Covers some common problems and how to solve them when using ScyllaDB and the K8 Operator.
Some of the common problems are not looking at the correct resources, a lack of resources for the k8 cluster, wrong node affinity, taints and tolerations, wrong regions/availability zones.
Some common performance issues stem from the absence of cpuset and networkHosting, the absence of monitoring, and general bad practices on the client-side.
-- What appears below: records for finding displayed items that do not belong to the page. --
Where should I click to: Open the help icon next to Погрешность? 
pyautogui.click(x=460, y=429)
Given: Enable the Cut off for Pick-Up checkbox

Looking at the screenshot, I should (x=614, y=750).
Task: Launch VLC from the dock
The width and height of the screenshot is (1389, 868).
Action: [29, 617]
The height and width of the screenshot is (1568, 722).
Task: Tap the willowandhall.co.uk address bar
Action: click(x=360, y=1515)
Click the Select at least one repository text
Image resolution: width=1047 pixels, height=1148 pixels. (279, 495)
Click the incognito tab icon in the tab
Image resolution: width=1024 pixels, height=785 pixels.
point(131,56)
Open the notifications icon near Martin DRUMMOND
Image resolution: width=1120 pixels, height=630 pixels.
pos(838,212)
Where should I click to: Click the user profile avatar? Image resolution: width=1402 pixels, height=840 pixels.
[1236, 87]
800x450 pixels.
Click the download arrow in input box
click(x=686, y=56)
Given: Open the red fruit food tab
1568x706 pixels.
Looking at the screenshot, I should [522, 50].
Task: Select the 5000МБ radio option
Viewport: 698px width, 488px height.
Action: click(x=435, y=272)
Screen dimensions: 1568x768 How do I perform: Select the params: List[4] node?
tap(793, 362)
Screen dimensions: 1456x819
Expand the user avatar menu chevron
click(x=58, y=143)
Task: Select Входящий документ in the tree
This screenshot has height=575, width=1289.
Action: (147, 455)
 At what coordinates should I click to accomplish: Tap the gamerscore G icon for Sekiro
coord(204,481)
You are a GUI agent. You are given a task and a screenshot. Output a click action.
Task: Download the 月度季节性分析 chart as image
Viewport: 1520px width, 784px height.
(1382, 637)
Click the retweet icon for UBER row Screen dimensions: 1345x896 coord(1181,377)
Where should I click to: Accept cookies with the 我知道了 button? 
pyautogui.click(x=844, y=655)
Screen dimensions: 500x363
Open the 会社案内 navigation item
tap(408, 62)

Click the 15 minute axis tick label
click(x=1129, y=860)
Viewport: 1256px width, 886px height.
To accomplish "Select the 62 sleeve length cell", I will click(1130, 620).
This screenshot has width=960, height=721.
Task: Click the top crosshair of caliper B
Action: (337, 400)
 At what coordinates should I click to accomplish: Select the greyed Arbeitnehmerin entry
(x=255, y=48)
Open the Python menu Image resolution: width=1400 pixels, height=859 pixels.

When it comes to troubleshooting, I get questions from users and from customers
all the time and I decided to put a brief session here on the
on the most common problems that we see, so first in order to verify things on Kubernetes
remember always to specify the ‘-n’ for namespaces, I find myself constantly
trying to look at this, a ScyllaDB pod and then I’m not you using the namespace and then I
cannot find that pod, it’s silly but it happens a lot, also you can you know list all the
resources for a particular namespace, so you can see everything is there and Kubernetes
is going to show you, let’s say if you need three pods, it’s going to
to tell you how many pods you have, out of the three that you want, so it could be 3/3
meaning that they are all there and it’s going to tell you also from those pods which
are ready and which are not, so the first time you’re deploying a cluster you’re going to see
one, then that pod will be ready, then you see the second one being deployed and so on
also after you have all the resources there one thing you want to do is to describe that
component, so we talked about the stateful set that the Operator is using, so for example
kubectl describe stateful set and the name of the stateful set, for example ScyllaDB cluster
and of course ‘-n’ ScyllaDB, in this case and it’s going to tell you all the
events that are happening on the Kubernetes side and lastly, you can check the logs
of any pod in the case of the Operator pod and on the ScyllaDB pods, we are redirecting all the
logs not to a file but to stdout, so you can easily verify those logs using kubectl logs
the most common problems that I see
myself, when I’m using the Operator and also my users and customers, is lack of
resources in the Kubernetes cluster, so if you don’t have Kubernetes nodes with
you know 32 CPUs and 512 gigabytes of ram and three terabytes of disks available
and you request for those resources, Kubernetes not going to create them out of nowhere, so first
make sure that you have the Kubernetes resources available, so you can deploy your ScyllaDB
cluster, the second most common problem is that you’re using some sort of node affinity or taints
and tolerations and it’s just wrong so maybe you’re trying to deploy ScyllaDB nodes
in nodes that have taints, that are not going to accept those pods, and the last most
common problem is, people tend to sometimes just copy and paste examples in the documentation
I think on our examples we’re using us-east
Google Kubernetes engine, so we are using us-east in the examples and then people deploy
Kubernetes cluster on us-west and then it just doesn’t work, so by all means try to verify those
three things before you come asking questions but at any time we can help you investigate
one last thing is that, if you find a real problem with the Operator
go to GitHub, open an issue, that is going to help us make it better, to fix bugs, to fix problems and
of course, we also accept requests for features, so there’s something that it’s missing
on our Operator, by all means, let us know so we can properly assign resources and work on it
and there are also the performance problems, so maybe you deploy the Operator, you deploy
the ScyllaDB cluster and when you’re testing and you’re running some workloads, you see
that the performance is very poor or sub optimal right, usually it boils down to those problems
with cpuset and network hosting, I mentioned that this should be the default but of course
not it’s not going to help you if you didn’t do your homework and set your Kubernetes clusters
properly, as I mentioned, absence of monitoring well of course, not having monitoring is not
going to cause a performance problem but if you don’t have any visibility, you are left with
guess working, so you’re guessing what might be wrong and you don’t know for sure, so again
let me emphasize, have monitoring so we can see what’s going on inside the cluster and the last
and this is really the most common performance issue that people see when using the Operator
is that, well they’re just doing bad practices on the client side, so maybe you have just one
pod with one CPU and you are bottlenecked on the client side and ScyllaDB is barely using
one percent of the cluster capacity